# The task
Only the lines from the one with "Image resolution: width=1344" through the last line of the records below belong in your answer, reproduced exactly and with the pictures left out.

# Records for the task

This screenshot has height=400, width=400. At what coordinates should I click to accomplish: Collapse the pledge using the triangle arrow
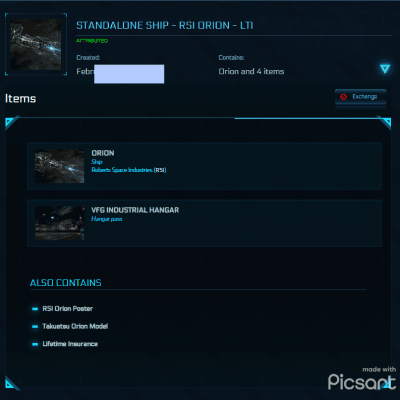pos(385,69)
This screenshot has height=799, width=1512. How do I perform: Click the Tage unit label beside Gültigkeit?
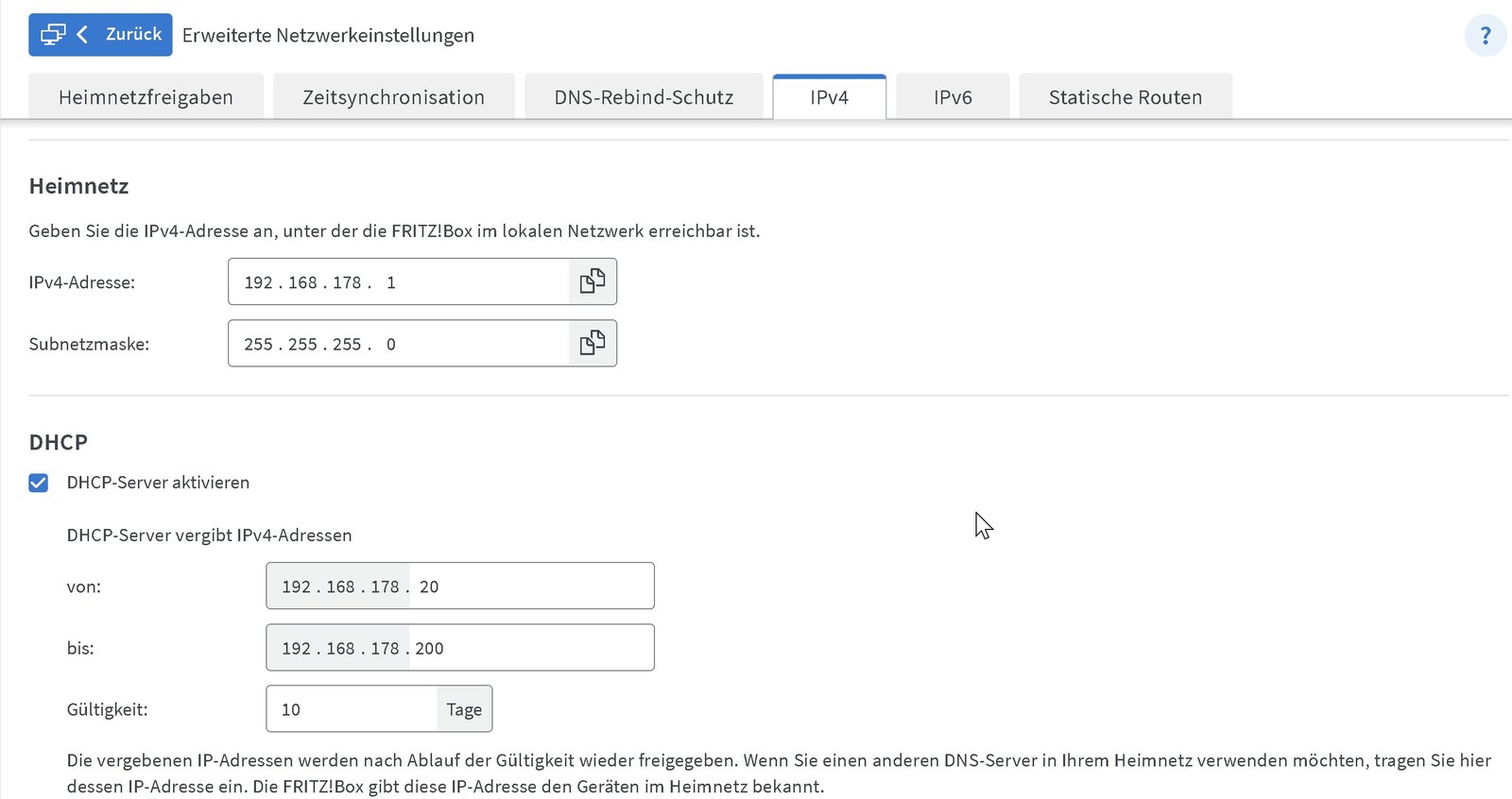pos(464,709)
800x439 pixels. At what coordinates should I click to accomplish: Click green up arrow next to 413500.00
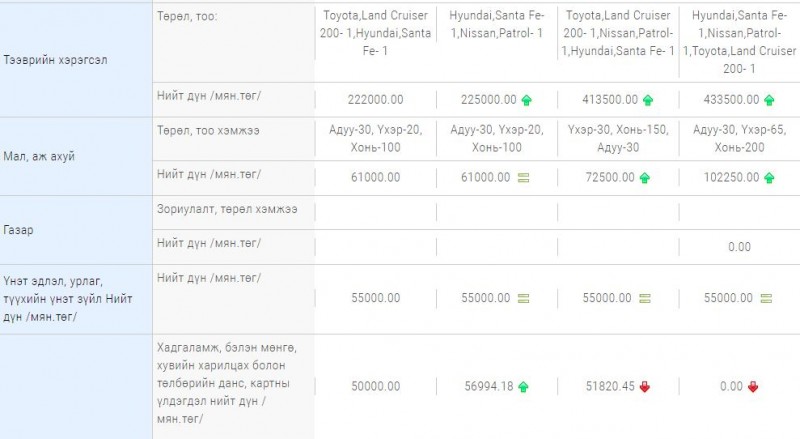pyautogui.click(x=648, y=100)
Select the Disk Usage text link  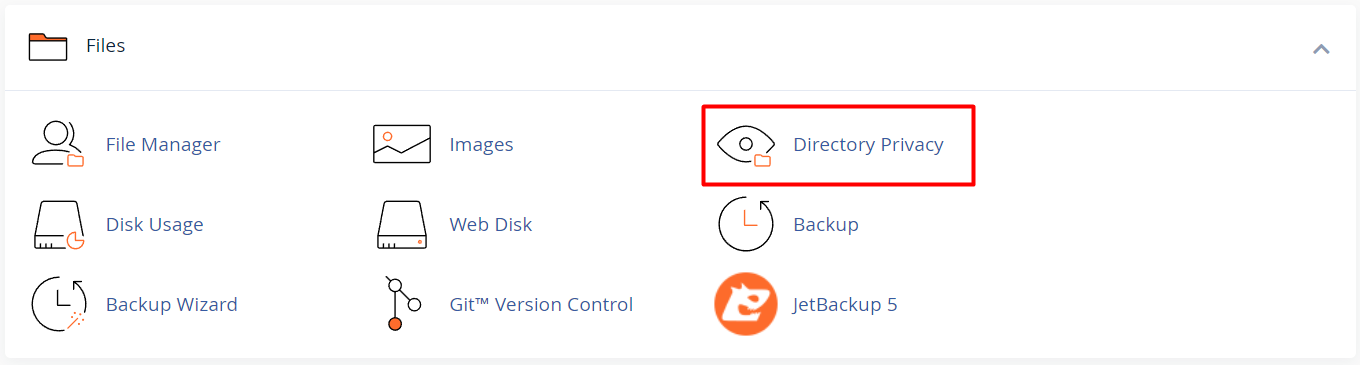click(155, 225)
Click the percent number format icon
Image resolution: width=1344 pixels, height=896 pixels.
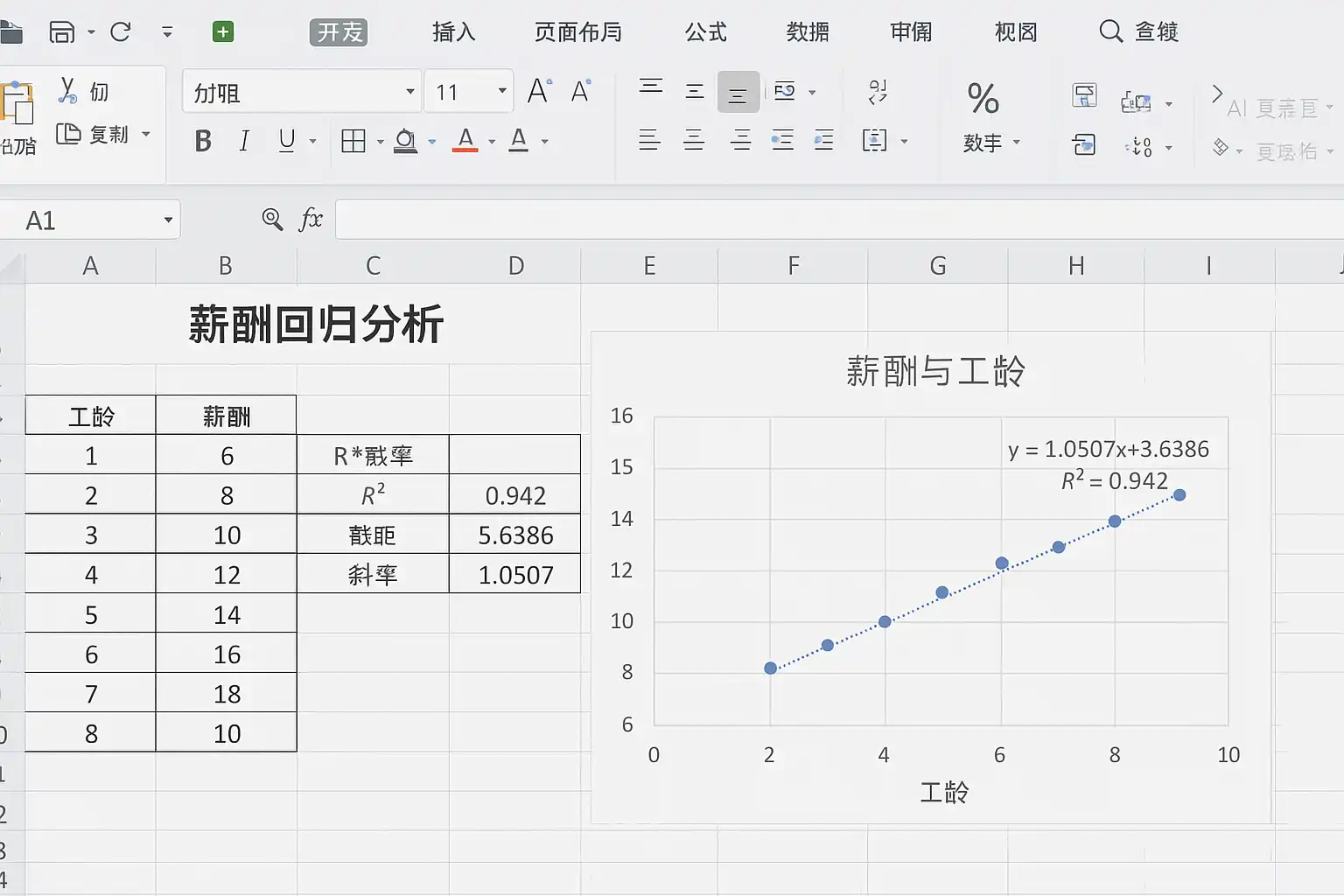(983, 99)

# Expected answer
Image resolution: width=1344 pixels, height=896 pixels.
(983, 99)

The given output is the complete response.